**** Available data
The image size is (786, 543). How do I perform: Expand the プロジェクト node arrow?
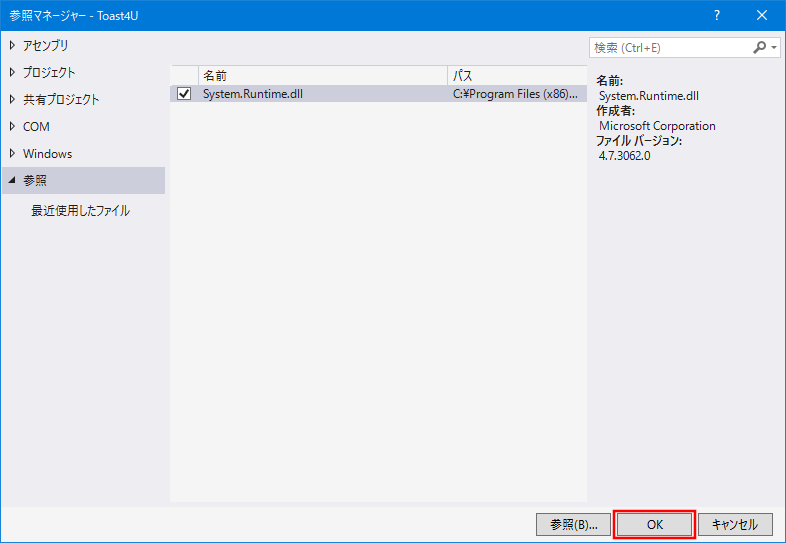click(12, 72)
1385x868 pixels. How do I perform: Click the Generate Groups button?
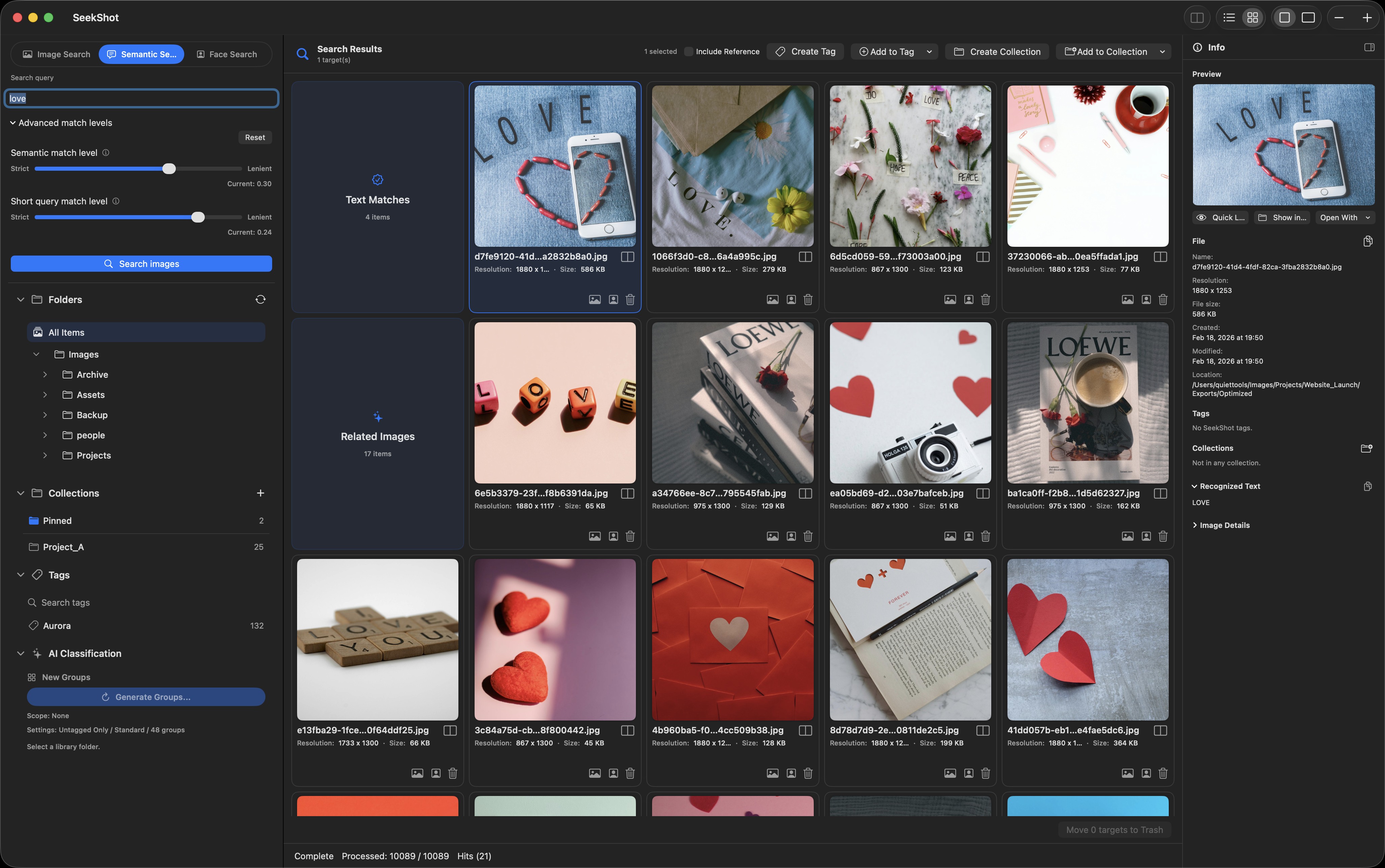point(146,697)
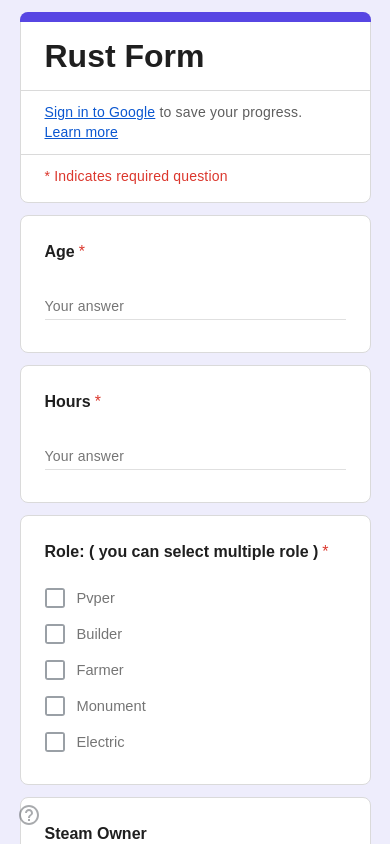Check the Monument checkbox square
Image resolution: width=390 pixels, height=844 pixels.
(55, 706)
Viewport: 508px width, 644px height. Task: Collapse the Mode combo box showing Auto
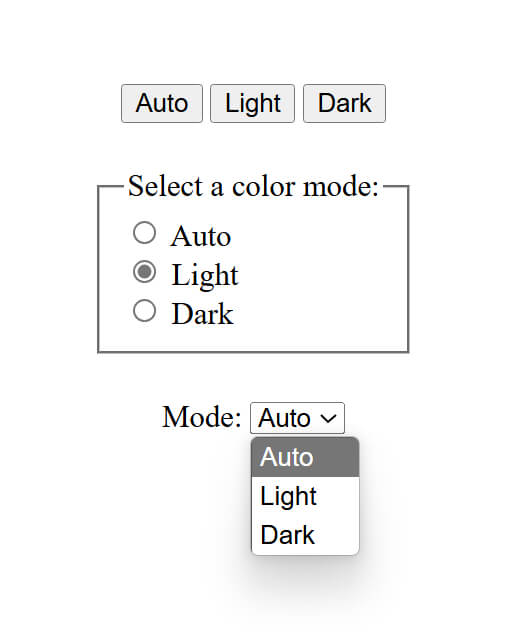click(297, 418)
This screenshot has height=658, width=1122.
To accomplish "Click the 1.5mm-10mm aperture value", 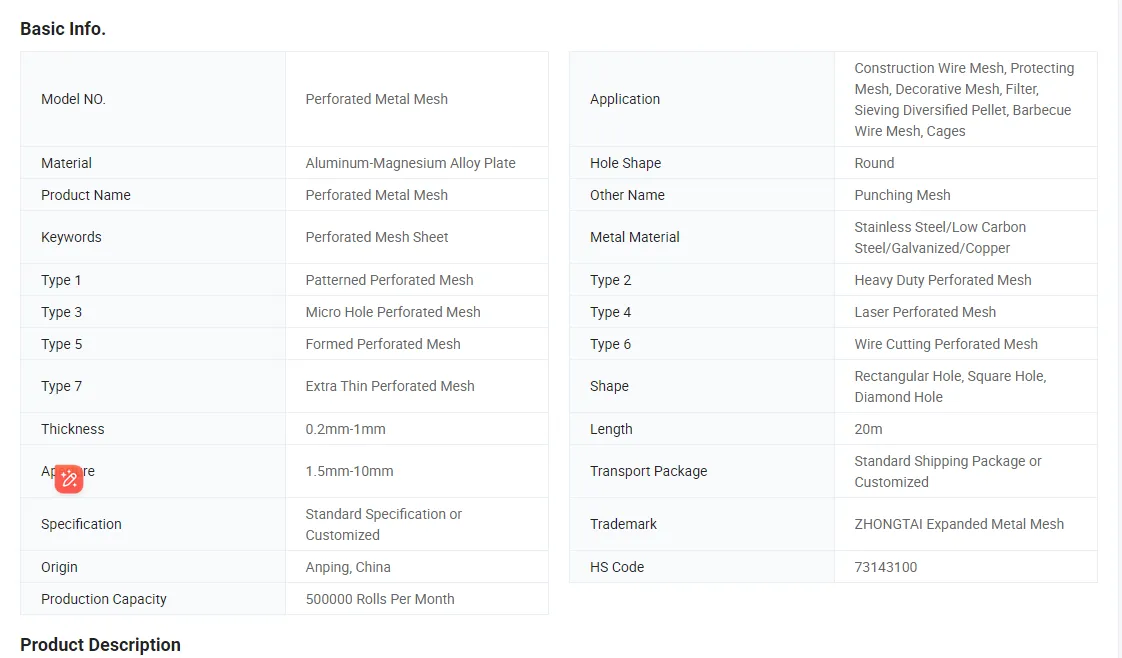I will [349, 471].
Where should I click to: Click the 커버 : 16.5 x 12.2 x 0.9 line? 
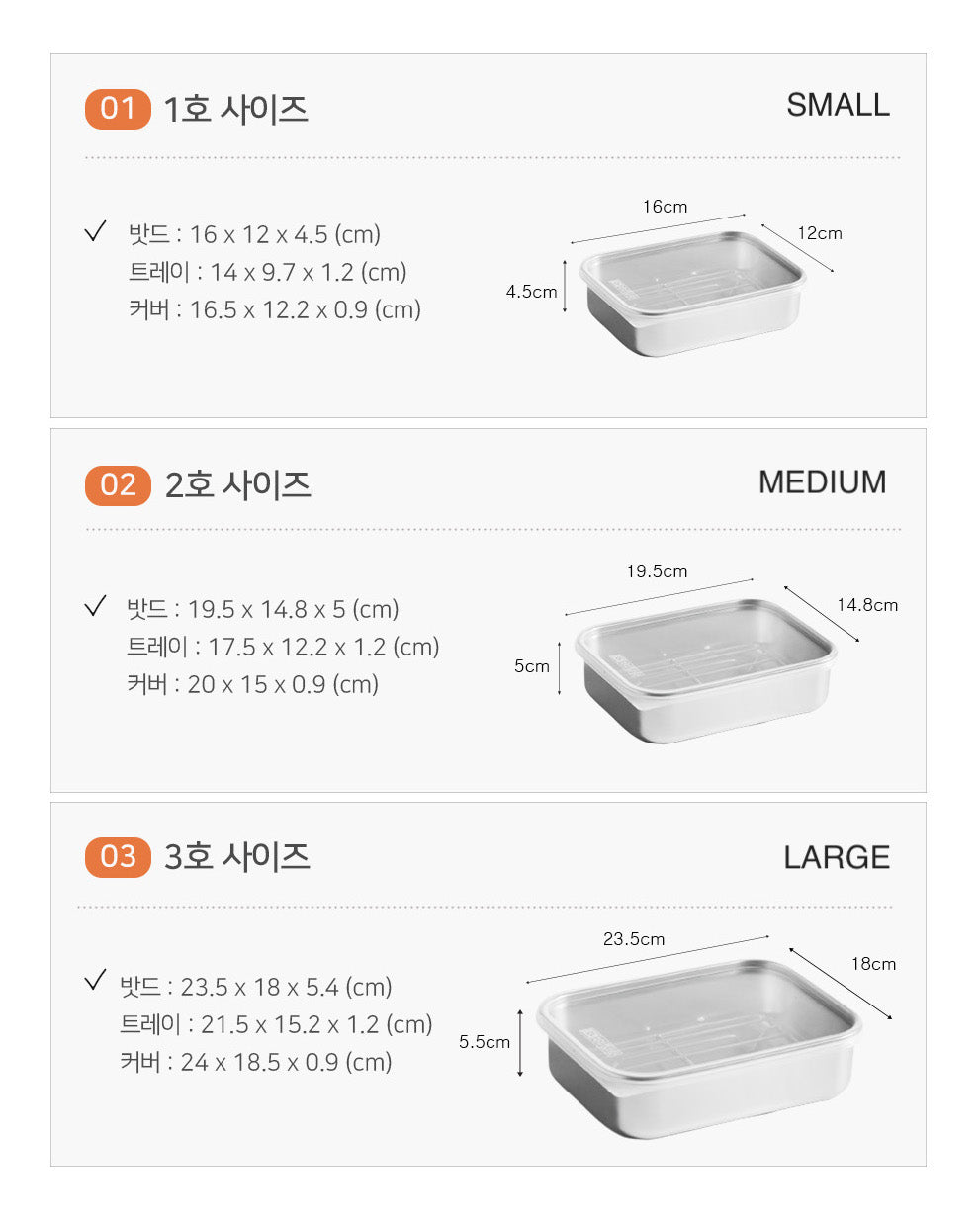tap(275, 309)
********
What this task involves - Look above for the line containing "Where should I", then retype it and each line after it to the end of the records, exactly and without pictures.

Written answer -
Where should I click to: Click the 커버 : 16.5 x 12.2 x 0.9 line? 
tap(275, 309)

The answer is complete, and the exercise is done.